And it's not just the Padre hitters. Seymour Siwoff of the Elias Sports Bureau says there hasn't been a truly dramatic increase in home runs this year. He said 199 home runs have been hit as of Monday (107 games), which is about the same as last season, he said.
"The players know absolutely nothing," Siwoff said. "It's not the ball. It's mostly weather. There could be many, many reasons. Every once in a while, it runs in a cycle. What these people (the Padre pitchers) fail to understand what baseball is--a game. It's not an exact science.
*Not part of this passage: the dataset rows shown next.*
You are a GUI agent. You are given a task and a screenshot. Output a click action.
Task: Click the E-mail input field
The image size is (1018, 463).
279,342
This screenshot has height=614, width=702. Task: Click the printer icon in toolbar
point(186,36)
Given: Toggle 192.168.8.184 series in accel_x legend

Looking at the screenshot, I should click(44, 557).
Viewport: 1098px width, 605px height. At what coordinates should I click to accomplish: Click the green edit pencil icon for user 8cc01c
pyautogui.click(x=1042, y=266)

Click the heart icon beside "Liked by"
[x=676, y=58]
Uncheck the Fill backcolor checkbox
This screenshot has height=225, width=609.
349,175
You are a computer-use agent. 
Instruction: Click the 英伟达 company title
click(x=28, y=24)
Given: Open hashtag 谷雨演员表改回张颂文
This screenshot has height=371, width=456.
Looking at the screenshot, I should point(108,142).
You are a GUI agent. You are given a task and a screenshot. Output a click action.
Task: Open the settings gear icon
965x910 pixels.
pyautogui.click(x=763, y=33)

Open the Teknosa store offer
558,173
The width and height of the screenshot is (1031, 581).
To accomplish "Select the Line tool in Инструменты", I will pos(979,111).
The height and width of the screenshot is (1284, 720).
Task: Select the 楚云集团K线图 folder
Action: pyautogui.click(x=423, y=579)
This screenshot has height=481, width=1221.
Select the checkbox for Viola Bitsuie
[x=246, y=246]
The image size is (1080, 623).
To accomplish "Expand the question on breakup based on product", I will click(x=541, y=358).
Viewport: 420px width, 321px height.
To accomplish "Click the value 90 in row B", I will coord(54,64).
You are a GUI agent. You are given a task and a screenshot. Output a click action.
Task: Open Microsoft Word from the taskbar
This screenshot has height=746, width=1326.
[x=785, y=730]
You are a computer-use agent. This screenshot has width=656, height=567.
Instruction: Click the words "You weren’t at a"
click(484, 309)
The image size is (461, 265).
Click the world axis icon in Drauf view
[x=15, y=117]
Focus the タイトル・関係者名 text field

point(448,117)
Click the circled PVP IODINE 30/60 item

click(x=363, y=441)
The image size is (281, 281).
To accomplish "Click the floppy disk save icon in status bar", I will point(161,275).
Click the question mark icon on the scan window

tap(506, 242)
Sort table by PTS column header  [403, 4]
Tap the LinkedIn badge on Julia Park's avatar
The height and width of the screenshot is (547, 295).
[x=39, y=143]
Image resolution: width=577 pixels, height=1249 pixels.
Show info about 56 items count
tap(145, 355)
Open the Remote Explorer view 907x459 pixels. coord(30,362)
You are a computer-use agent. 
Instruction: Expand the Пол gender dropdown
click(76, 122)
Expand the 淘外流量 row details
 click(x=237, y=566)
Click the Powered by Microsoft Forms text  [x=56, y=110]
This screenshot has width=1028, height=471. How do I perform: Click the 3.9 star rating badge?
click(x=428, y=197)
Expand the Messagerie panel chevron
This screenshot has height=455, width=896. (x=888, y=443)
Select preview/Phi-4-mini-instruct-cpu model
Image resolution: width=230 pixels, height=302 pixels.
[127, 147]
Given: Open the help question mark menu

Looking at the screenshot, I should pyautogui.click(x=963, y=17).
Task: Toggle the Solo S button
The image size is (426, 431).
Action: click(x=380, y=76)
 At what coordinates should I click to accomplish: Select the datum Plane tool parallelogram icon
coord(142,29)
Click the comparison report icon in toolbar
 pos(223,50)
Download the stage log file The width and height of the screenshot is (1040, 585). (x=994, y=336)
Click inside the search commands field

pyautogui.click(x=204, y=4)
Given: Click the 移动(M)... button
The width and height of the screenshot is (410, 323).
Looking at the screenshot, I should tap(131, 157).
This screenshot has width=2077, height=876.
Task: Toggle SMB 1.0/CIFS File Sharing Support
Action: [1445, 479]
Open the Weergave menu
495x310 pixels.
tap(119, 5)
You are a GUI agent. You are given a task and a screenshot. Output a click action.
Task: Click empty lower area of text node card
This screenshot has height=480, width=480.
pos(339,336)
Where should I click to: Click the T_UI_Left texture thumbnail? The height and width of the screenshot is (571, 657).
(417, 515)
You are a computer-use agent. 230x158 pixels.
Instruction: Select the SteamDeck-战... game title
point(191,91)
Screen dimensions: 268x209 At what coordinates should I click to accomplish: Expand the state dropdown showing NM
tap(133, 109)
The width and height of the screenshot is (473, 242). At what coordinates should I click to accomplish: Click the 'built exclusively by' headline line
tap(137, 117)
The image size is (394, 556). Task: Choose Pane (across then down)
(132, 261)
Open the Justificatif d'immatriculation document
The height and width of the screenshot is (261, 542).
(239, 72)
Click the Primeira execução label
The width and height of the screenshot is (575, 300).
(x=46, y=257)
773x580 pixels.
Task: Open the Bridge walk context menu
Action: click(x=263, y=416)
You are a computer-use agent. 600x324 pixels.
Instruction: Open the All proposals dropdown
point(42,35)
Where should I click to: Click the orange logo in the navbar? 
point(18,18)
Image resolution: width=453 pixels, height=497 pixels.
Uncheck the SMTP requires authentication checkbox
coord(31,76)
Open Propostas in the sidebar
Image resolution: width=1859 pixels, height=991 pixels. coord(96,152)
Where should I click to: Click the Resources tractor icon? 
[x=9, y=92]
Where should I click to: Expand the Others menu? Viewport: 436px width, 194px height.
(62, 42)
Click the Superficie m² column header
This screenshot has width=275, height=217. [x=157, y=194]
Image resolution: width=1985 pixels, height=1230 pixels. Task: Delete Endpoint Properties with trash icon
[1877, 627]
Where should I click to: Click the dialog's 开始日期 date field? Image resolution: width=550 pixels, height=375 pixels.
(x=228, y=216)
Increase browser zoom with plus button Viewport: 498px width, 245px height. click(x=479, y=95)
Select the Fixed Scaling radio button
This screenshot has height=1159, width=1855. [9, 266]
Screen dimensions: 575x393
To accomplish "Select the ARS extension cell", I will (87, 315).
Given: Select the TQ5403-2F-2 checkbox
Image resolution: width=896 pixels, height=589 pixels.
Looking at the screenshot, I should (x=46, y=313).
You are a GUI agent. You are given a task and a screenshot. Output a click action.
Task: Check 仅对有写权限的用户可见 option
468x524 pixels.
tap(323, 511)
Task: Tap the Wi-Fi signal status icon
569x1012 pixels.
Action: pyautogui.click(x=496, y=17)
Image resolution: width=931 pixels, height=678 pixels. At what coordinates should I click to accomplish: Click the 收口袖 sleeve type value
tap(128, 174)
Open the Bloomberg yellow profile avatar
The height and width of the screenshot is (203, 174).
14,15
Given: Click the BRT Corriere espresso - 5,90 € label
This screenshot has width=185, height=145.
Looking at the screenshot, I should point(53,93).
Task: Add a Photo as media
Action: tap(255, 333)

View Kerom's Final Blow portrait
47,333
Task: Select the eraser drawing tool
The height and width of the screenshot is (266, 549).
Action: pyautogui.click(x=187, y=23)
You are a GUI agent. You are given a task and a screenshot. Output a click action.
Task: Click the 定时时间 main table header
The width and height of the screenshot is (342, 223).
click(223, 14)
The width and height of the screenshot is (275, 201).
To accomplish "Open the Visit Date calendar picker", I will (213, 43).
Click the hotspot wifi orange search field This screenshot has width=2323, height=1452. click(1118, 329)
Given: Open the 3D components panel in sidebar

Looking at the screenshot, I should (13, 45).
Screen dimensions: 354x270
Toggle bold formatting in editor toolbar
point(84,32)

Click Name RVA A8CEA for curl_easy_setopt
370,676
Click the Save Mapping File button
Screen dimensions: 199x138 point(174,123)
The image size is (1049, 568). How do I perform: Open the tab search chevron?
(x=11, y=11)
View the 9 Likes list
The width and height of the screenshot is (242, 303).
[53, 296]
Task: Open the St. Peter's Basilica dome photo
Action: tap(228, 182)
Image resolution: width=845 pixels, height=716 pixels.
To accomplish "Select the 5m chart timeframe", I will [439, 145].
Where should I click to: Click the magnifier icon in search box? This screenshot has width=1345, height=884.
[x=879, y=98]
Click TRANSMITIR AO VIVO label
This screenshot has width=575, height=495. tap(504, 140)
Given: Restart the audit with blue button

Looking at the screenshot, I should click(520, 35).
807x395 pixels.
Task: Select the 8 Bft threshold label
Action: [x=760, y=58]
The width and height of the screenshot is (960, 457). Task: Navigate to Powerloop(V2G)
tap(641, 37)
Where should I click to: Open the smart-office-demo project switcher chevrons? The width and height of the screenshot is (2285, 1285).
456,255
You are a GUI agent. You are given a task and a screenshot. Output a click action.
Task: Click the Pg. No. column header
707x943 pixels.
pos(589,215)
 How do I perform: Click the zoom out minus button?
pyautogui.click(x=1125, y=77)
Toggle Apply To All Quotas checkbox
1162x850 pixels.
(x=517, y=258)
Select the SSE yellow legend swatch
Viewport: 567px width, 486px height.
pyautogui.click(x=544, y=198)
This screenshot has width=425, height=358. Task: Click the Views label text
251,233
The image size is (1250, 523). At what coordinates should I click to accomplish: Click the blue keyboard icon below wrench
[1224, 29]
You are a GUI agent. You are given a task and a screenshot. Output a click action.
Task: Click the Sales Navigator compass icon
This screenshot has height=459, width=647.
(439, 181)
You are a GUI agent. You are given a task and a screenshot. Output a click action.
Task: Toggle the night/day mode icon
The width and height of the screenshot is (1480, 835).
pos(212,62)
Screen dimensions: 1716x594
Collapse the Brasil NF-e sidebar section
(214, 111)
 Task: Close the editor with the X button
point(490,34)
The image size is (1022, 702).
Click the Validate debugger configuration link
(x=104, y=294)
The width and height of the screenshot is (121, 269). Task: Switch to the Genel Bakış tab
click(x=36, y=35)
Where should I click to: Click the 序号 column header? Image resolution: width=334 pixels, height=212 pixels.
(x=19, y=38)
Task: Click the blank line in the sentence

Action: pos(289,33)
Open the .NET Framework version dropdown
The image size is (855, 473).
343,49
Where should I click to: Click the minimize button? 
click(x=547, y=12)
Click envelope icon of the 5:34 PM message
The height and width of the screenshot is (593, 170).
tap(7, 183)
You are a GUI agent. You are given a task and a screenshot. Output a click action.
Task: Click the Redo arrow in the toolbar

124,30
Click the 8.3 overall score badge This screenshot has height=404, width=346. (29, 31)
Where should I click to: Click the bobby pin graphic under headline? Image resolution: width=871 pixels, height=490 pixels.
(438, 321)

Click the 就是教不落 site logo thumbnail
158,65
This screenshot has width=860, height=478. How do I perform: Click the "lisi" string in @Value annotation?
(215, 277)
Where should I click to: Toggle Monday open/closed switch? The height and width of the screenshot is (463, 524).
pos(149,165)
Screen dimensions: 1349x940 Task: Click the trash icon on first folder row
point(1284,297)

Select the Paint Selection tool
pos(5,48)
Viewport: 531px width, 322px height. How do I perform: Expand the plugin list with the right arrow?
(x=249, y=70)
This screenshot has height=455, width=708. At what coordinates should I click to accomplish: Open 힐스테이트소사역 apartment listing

"They're looking for excuses that aren't there. There's no reason to think there's been a change in the ball. It's like the Emporor's Clothes--I'm not seeing anything (in the statistics). If we find something, it'll be by the midway point of the season. But not now."
So maybe, just maybe, the problem is them. Maybe Padre pitchers are challenging hitters too much. As a staff, they rank third in the National League in strikeouts, so, obviously, they're around the plate a lot. There's a fine line between a strike out and a home run. Sometimes, a batter takes a big swing and misses by a centimeter and strikes out. Sometimes, he hits it over the center-field wall.
"I guess it's a combination of bad pitches and a hopped-up ball," admitted pitcher Andy Hawkins, who has given up five homers. "We're challenging people, too. And you get burned occasionally. But that's better than picking at people and walking a lot of guys."